Los cuidados para gozar de buena salud incluyen una correcta higiene de manos

La enfermera y académica de la Escuela de Enfermería, Elisabet Monje, asegura que un control preventivo importante para enfrentar enfermedades invernales lo constituye el correcto y reiterado lavado de manos.

Por: Equipo UdeSantiago Al Día

Hace algunos días se celebró el Día Internacional de la Higiene de Manos a través de su campaña “Salve vidas, lávese las manos”, convocada por la Organización Mundial de la Salud, OMS.

Si bien el llamado es válido para toda la población, se dirige sobre todo a quienes trabajan en los servicios de atención de salud, ya sean hospitales, clínicas o servicios de atención primaria.

“Este procedimiento, conocido como lavado doméstico de manos, corresponde a la remoción mecánica de la suciedad y eliminación de microorganismos transitorios de la piel, para lo cual se debe usar agua y jabón por 20 segundos”, explica la profesora de la Escuela de Enfermería de nuestro Plantel, Elisabet Monje.

Con el fin de evitar los contagios de enfermedades, que son especialmente recurrentes en el invierno, la profesional insiste en que esta práctica debe realizarse de manera correcta y reiterada.

Escuela de Enfermería

Añade la docente que la unidad académica que integra “se hace parte de esta celebración todos los días del año, e invita a la comunidad sanitaria a ser parte activa de estos procedimientos”.

Explica que las infecciones asociadas a la atención hospitalaria afectan anualmente a millones de personas en todo el mundo, razón por la cual la OMS reitera esta solicitud.

Para que el procedimiento sea efectivo, señala la profesora Monje, “se recomienda insumos como jabón en barra o líquido, agua corriente o en tiesto limpio, toalla de papel o tela limpia”.

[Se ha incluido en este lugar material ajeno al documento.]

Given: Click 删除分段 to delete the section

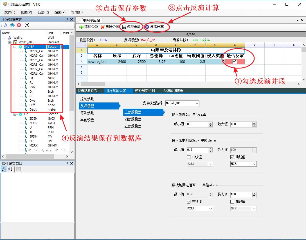Looking at the screenshot, I should tap(110, 27).
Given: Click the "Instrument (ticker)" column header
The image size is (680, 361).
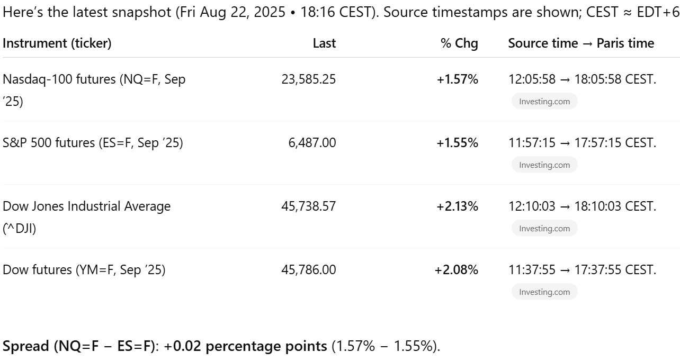Looking at the screenshot, I should [57, 43].
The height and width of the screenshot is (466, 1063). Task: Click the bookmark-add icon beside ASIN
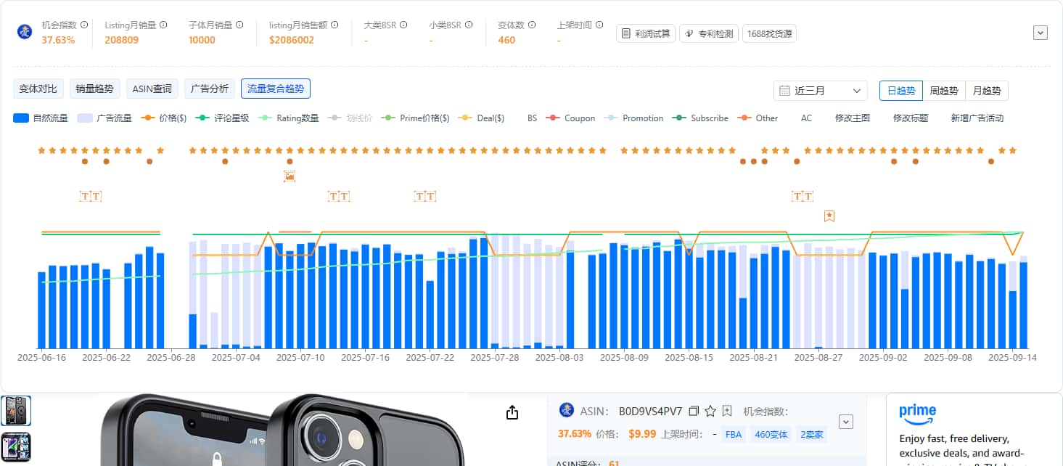(727, 412)
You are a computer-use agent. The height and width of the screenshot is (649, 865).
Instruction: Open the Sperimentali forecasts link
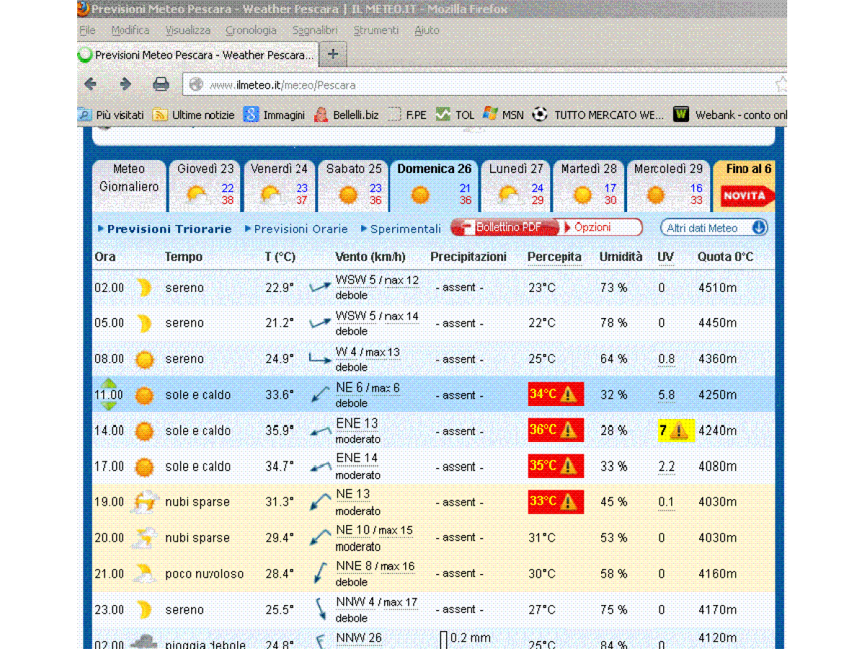pyautogui.click(x=404, y=229)

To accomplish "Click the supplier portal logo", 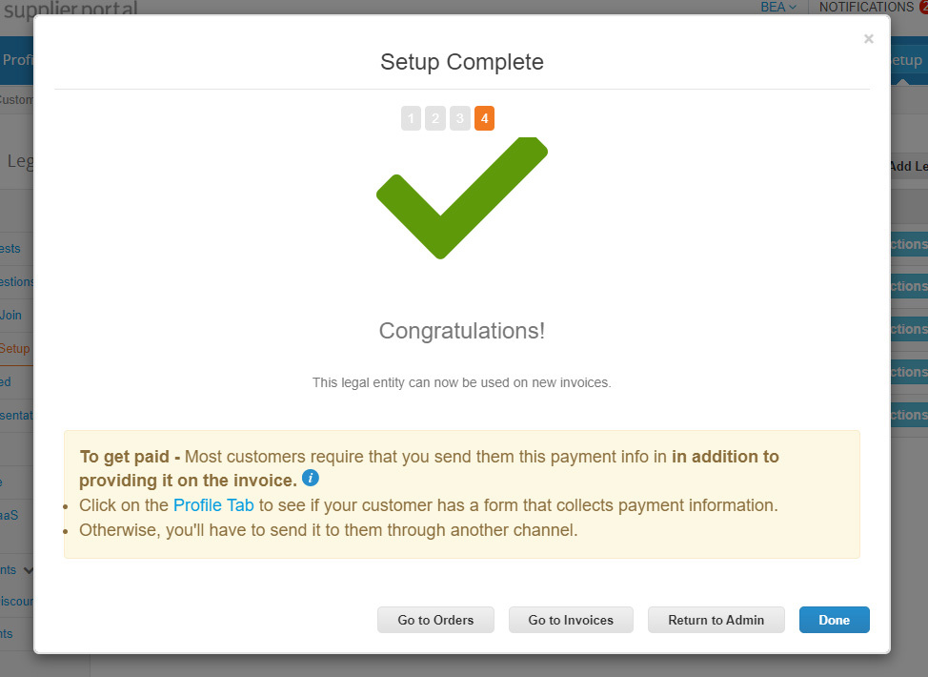I will [x=70, y=9].
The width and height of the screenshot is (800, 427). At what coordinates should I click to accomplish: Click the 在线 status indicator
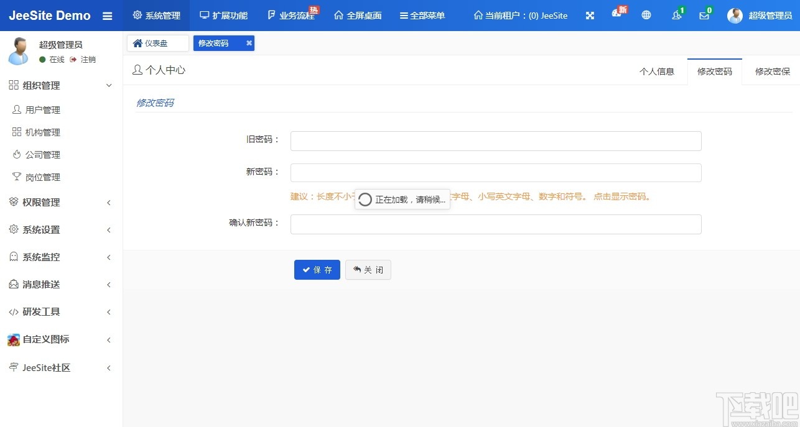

Precisa que “previo uso del jabón se deben mojar las manos; el enjabonado debe abarcar palmas, dorso, entre dedos y debajo de las uñas, enjuagar con abundante agua a chorro, secar palmas, dorso, entre dedos, cerrar la llave usando la toalla de secado, eliminar toalla desechable, exponer la tela al secado en el caso de usar toalla de género”, puntualiza.

Enfatiza que los momentos clave para el lavado de manos son “cuando estén visiblemente sucias, previo a la manipulación de alimentos, antes y después de ir al baño, antes y después de comer, después de la limpieza del hogar, después de la manipulación de animales domésticos, antes y después de atender a niños, antes y después de atender enfermos en casa, y previo al comienzo de actividades en el hogar u oficina”.

Niños

En tanto, en lo que se refiere a los niños pequeños, la profesora Monje sostiene que las recomendaciones son similares “y se postula que se debe formar este hábito desde pequeños con la ayuda de educadoras, profesores y familiares”.

Respecto al uso del alcohol gel “este se denomina descontaminación de manos en seco, o lavado de manos sin agua. Ha sido una medida de alto impacto en la atención sanitaria, sin embargo en ciertas condiciones no reemplaza al lavado clínico”, subraya.

En ese sentido, la académica aclara que “en el ámbito no clínico su uso debería ser igualmente recomendable, sin embargo después de 4 a 5 aplicaciones se debería hacer un lavado con agua y en ocasiones de manos visiblemente sucias o contaminadas se debería lavar con procedimiento habitual”.